Managing Dynamic Requirements Knowledge - An Agent-Based
Dissertation, RWTH Aachen;
Abstract: Agent- and goal-based requirements engineering can be considered established in research
for many years now. Also first successful applications to industrial practice have been
reported. Agent- and goal-based approaches explicate the functional and non-functional
goals as well as various kinds of dependencies of possibly conflicting stakeholders. Thereby,
they provide enhanced means to support elicitation, analysis, documentation, as well as
many other operations on requirements. The thesis strives to add to these advanced
support facilities by addressing dynamic issues that are not yet considered in existing
Several dynamic aspects of the requirements field have been targeted by various
research groups. For example, use cases and scenarios have been introduced to capture the
interactive features of a system to be developed. From an entirely different perspective, the
dynamics of the requirements engineering process itself has been investigated, for example
to learn how the volatility of requirements can be addressed.

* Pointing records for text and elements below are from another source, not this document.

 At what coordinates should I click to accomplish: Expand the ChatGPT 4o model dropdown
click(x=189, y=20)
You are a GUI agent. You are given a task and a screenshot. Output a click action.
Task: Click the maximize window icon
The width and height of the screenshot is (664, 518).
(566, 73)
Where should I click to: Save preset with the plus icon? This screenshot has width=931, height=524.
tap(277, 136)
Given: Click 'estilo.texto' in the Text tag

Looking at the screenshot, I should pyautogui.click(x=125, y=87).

Inspired by two very different case studies - support for flexible inter-organisational
networks of enterprises and the elicitation and analysis of control software requirements
in small- and medium-sized enterprises (SMEs) - we address several new dynamic issues
in a number of extensions to the i* requirements modelling framework proposed by Yu.

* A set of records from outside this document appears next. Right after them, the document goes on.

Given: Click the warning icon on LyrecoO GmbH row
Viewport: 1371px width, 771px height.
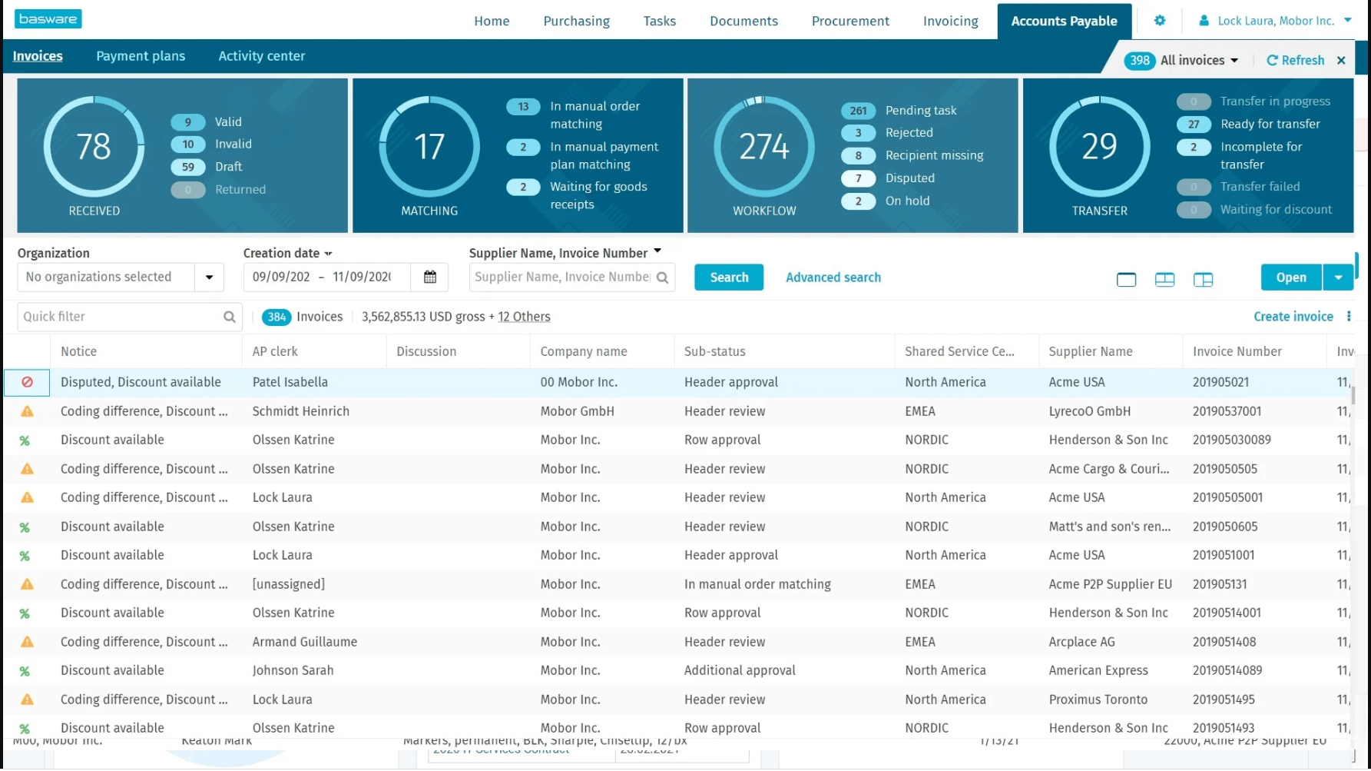Looking at the screenshot, I should [26, 410].
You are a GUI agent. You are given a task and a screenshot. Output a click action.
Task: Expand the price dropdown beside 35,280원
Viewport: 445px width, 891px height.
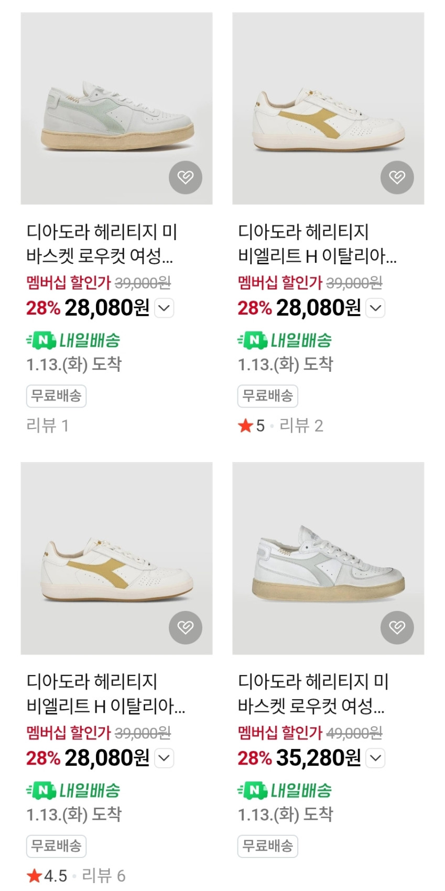pyautogui.click(x=376, y=758)
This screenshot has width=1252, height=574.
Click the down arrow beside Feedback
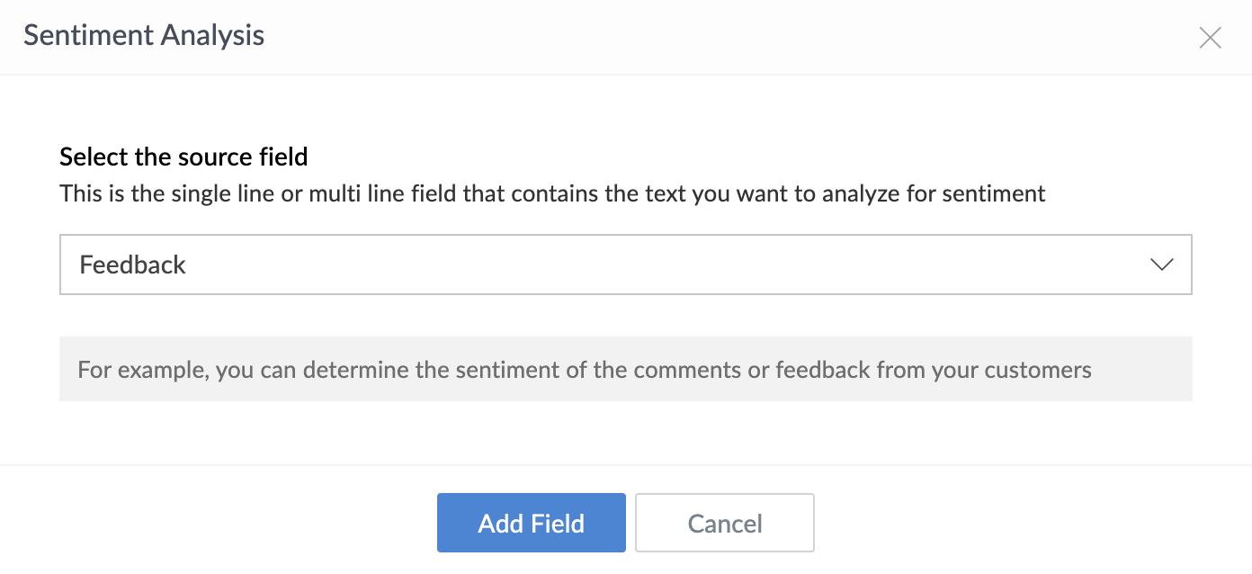pyautogui.click(x=1161, y=265)
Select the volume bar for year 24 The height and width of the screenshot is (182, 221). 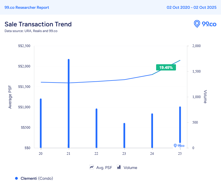click(x=152, y=131)
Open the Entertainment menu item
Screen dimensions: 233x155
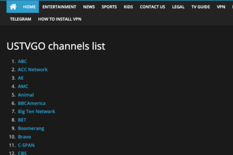59,7
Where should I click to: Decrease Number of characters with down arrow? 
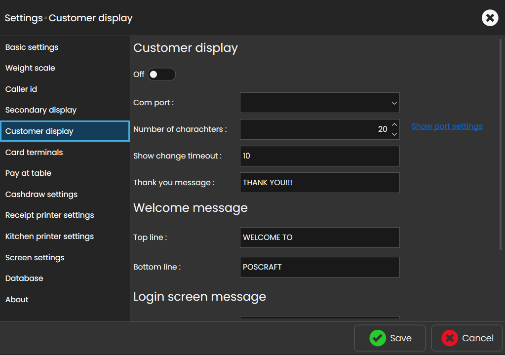394,134
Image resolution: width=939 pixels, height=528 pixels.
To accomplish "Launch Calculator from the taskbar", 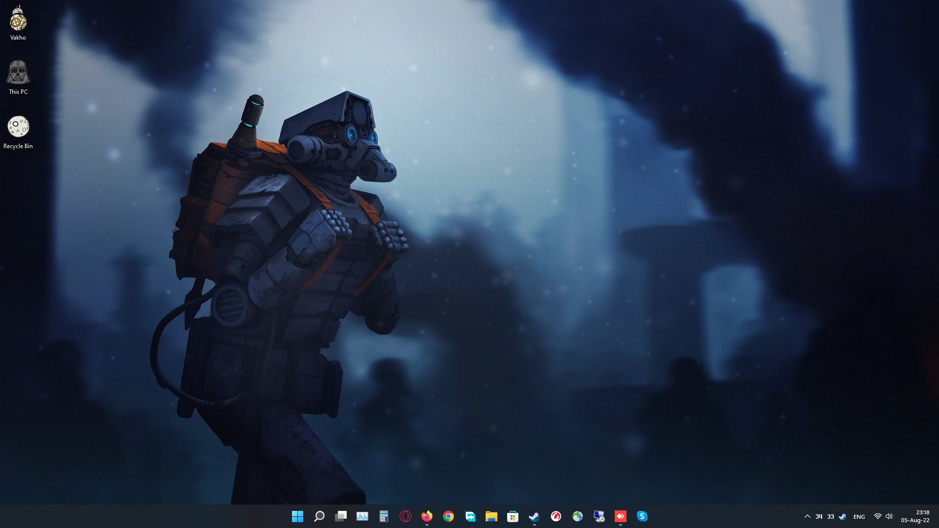I will pos(384,516).
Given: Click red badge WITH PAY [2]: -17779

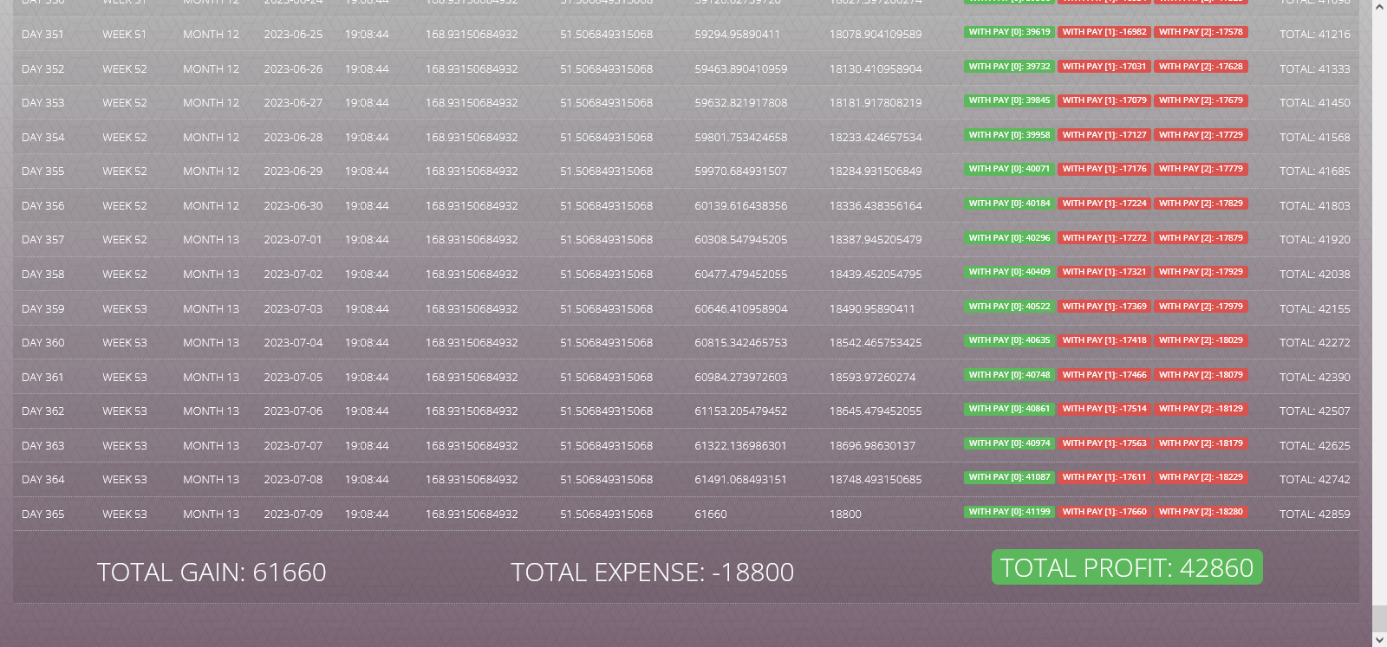Looking at the screenshot, I should point(1201,169).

# First, the requirements modelling language is extended to capture the dynamic
instantiation of roles by stakeholders in a concrete project. Furthermore, these roles
can be related to each other in regard to evolutionary aspects. This allows to capture
that the characteristics of a stakeholder can change over time.
# Secondly, the capture, processing, and analysis of individual project requirements
is enhanced. The explicit representation of domain knowledge accelerates the
capturing procedure. Model-based transformations improve the integration with later
development stages. In addition, they are used as a bridge toward agent-based
simulations. Simulation experiments and advanced analysis on top of these complement
well existing formal model checking approaches.
# Thirdly, we consider the inter-project management of dynamic requirements
knowledge. A requirements-based similarity search helps to identify related historic projects
and thus to disclose potentially reusable solutions. We have also developed measures
to keep up with the fast and project-driven evolution of domain knowledge at SMEs.
A partially automated feedback loop integrates repeated, consolidated project
experiences of an SME into the earlier mentioned domain knowledge based approach.
In sum, a tailorable method with accompanying tool support is established that addresses
the raised dynamic issues. The validations within the two case studies have shown that
in particular the work within very innovative, flexible, and customer-oriented settings
benefits from the proposed extensions and thus brings forward industrial acceptance of
agent- and goal-based approaches in these fields.